§ **Task to carry out**
Rewrite the records as a Markdown table with the columns "Row" and "Line," starting at the line that contains "Expand More information" and continuing through the end of the records. Number each line in order and leave out any blank lines.

** Begin Given entries **

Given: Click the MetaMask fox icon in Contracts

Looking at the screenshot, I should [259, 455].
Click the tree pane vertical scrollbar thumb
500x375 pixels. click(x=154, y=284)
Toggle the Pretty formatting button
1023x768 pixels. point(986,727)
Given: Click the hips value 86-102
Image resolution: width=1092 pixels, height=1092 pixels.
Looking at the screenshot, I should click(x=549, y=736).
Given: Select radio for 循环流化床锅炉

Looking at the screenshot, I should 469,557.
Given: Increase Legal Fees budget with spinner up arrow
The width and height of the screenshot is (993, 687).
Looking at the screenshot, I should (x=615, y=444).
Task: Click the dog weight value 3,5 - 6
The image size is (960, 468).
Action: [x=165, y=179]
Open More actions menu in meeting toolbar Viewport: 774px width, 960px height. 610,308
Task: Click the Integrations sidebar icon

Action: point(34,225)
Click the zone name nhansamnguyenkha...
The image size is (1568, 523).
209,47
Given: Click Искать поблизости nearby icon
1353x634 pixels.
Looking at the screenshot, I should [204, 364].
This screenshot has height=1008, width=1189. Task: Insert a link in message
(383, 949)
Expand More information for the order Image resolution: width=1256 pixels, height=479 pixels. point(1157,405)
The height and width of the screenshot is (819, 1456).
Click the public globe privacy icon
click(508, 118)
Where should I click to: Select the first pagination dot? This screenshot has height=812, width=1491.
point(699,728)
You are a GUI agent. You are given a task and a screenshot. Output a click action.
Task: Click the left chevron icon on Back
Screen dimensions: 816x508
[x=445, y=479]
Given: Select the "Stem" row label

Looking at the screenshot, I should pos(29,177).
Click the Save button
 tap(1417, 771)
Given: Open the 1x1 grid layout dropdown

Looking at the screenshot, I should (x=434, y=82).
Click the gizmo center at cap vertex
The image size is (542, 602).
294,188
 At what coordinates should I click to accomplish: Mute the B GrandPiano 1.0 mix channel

** End Given entries **

§ **Solution for this exercise**
| Row | Line |
|---|---|
| 1 | Expand More information for the order Image resolution: width=1256 pixels, height=479 pixels. point(1157,405) |
| 2 | The height and width of the screenshot is (819, 1456). |
| 3 | Click the public globe privacy icon |
| 4 | click(508, 118) |
| 5 | Where should I click to: Select the first pagination dot? This screenshot has height=812, width=1491. |
| 6 | point(699,728) |
| 7 | You are a GUI agent. You are given a task and a screenshot. Output a click action. |
| 8 | Task: Click the left chevron icon on Back |
| 9 | Screen dimensions: 816x508 |
| 10 | [x=445, y=479] |
| 11 | Given: Select the "Stem" row label |
| 12 | Looking at the screenshot, I should pos(29,177). |
| 13 | Click the Save button |
| 14 |  tap(1417, 771) |
| 15 | Given: Open the 1x1 grid layout dropdown |
| 16 | Looking at the screenshot, I should (x=434, y=82). |
| 17 | Click the gizmo center at cap vertex |
| 18 | The image size is (542, 602). |
| 19 | 294,188 |
| 20 |  At what coordinates should I click to accomplish: Mute the B GrandPiano 1.0 mix channel |